Local Signals (For Local Search)
Is your Google Business Profile complete and accurate? Do you have reviews? Is your NAP (Name, Address, Phone) consistent across the web? Are you actually in the area being searched?
The Honest Truth About SEO
There are no shortcuts. Anyone promising page 1 rankings in weeks is either lying or planning to use tactics that might work briefly before getting you penalised.
It takes time. Genuine SEO is a long-term investment. Results build over months and years, not days.
It's competitive. For many searches, you're competing against businesses that have been building their online presence for years.
Quality wins eventually. Google gets better at identifying genuinely helpful content. The sites that focus on being useful tend to win over time.
Local is different. Local SEO moves faster and is less competitive than national searches. A local plumber isn't competing with the entire internet - just other plumbers in the area.
Where to Focus First
If you're a local business, prioritise these:
- Google Business Profile - Claim it, complete it fully, get reviews
- Website basics - Mobile-friendly, fast, secure (HTTPS), clear about what you do
- Consistent information - Same business name, address, phone everywhere online
- Helpful content - Pages that clearly describe your services and serve your area
- Reviews - Actively request reviews from happy customers
These foundations matter more than any advanced SEO tactics.
The Bottom Line
Google's job is to find good answers. Your job is to genuinely be one.
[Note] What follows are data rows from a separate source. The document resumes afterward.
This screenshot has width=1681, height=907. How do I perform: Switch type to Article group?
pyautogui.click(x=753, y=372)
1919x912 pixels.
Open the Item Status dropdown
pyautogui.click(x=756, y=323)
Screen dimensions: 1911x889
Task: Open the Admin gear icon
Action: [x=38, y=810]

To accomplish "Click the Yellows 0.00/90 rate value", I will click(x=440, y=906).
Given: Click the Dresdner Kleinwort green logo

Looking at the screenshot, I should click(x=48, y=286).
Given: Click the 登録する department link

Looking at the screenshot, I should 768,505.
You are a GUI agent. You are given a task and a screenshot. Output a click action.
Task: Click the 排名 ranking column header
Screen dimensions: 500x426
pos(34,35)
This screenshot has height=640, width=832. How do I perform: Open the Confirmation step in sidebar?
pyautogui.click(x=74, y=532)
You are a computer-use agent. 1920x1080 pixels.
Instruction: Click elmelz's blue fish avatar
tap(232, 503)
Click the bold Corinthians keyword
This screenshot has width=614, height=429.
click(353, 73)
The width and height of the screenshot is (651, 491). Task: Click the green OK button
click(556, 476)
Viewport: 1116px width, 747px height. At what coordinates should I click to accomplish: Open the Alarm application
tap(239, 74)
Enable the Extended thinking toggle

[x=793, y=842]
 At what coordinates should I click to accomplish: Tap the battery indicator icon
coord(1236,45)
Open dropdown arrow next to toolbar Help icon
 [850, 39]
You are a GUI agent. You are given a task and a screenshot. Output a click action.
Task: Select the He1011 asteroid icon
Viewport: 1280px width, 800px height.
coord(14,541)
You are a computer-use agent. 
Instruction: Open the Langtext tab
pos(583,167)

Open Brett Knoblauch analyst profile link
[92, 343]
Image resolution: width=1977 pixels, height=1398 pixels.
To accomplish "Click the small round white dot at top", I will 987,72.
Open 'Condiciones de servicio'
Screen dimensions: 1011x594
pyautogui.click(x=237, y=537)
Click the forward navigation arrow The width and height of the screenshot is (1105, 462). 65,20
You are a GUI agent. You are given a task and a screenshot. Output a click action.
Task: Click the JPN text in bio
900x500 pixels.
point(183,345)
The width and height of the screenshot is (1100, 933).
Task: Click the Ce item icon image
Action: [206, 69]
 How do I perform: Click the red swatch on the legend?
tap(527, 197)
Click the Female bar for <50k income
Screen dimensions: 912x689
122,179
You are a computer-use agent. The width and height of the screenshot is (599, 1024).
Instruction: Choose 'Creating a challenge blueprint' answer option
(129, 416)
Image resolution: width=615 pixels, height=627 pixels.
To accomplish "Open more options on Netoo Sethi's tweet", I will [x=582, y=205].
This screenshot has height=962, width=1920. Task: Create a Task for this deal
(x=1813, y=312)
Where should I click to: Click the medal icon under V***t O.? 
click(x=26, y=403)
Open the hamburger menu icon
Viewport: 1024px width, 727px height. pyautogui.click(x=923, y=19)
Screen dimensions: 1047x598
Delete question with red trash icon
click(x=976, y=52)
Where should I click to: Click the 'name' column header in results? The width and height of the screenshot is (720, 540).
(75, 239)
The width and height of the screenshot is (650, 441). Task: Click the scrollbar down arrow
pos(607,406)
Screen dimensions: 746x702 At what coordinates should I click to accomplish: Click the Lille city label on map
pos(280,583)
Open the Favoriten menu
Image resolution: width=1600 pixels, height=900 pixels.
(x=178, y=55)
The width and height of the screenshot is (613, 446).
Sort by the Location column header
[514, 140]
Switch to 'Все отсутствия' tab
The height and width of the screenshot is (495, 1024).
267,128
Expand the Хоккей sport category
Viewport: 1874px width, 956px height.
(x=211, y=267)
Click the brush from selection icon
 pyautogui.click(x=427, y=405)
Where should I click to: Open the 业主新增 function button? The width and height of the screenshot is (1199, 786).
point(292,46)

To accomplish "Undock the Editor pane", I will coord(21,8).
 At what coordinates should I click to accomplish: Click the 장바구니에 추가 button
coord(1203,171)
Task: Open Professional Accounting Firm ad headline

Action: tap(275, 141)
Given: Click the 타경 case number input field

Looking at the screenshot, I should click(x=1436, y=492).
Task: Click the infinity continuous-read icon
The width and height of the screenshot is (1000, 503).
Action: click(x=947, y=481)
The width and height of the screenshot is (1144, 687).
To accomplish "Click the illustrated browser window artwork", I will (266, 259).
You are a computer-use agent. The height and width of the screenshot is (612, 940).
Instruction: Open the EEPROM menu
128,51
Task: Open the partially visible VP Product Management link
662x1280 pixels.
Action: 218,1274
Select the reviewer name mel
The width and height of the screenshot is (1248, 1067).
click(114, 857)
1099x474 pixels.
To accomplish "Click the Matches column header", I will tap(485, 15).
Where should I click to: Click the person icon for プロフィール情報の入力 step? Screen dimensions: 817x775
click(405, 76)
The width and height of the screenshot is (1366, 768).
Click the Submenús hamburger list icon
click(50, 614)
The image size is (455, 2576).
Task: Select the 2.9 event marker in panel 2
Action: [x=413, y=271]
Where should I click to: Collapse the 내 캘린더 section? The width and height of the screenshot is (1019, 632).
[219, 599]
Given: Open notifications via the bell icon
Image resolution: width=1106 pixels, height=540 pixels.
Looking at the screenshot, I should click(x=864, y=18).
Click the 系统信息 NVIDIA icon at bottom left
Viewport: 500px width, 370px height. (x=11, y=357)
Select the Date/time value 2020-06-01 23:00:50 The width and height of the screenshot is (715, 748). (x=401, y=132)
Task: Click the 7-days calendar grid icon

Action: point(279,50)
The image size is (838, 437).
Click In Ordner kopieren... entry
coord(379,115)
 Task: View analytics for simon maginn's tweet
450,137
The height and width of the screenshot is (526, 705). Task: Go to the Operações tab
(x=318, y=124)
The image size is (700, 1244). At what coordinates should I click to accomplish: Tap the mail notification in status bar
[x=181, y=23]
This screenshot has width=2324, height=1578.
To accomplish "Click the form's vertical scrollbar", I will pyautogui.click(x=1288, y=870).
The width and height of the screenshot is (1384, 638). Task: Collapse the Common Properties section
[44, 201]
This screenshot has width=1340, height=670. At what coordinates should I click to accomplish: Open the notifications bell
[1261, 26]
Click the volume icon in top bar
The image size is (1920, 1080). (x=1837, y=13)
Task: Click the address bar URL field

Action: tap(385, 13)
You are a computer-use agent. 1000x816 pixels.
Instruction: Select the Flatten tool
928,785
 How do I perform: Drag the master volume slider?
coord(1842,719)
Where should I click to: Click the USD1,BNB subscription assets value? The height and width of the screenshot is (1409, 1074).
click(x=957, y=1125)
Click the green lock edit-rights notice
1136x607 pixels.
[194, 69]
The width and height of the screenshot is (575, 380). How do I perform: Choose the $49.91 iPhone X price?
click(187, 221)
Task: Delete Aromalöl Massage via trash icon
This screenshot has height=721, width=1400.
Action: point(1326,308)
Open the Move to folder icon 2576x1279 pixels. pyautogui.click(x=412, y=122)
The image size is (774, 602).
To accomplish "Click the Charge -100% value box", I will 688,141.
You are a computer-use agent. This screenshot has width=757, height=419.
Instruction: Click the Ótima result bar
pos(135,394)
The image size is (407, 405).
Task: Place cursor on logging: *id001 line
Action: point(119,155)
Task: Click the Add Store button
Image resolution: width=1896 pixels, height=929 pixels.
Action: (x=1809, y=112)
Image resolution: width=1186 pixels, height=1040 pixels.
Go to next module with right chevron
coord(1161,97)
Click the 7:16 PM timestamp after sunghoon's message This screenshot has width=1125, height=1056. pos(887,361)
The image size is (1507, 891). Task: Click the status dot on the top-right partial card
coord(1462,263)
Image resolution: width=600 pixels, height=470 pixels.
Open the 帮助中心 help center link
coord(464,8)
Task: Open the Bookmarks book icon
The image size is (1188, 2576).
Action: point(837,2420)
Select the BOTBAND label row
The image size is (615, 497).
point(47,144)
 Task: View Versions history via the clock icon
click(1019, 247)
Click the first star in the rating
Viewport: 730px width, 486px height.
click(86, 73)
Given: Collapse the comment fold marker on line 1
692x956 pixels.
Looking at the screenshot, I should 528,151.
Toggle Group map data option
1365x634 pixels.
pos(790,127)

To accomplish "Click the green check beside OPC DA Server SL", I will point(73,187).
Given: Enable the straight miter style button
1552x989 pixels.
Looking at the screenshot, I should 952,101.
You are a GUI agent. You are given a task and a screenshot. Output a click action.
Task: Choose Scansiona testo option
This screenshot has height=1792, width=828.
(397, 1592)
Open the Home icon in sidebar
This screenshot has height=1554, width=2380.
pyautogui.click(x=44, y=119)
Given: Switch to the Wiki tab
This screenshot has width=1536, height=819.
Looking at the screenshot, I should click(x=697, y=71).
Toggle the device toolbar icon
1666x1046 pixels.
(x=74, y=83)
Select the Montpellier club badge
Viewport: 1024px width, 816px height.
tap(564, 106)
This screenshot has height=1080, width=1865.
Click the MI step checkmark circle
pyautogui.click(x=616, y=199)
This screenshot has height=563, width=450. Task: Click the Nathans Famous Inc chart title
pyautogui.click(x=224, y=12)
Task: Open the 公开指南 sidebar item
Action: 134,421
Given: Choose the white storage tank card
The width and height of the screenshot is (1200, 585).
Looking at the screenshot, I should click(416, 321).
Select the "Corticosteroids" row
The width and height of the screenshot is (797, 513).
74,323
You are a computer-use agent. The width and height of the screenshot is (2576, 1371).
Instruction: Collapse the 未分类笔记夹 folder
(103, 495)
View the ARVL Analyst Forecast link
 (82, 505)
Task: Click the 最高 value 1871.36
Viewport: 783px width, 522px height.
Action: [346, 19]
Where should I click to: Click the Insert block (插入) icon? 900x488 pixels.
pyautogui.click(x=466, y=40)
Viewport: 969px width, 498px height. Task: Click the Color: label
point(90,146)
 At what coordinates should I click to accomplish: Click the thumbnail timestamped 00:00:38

Focus on having a website that's helpful, trustworthy, and easy to use. Keep your Google Business Profile accurate and active. Ask happy customers for reviews. Be consistent with your business information across the web.
Do these things well, and you're ahead of most local businesses - because most don't bother.
SEO isn't magic or manipulation. It's just making it easy for Google to understand what you do and trust that you're good at it.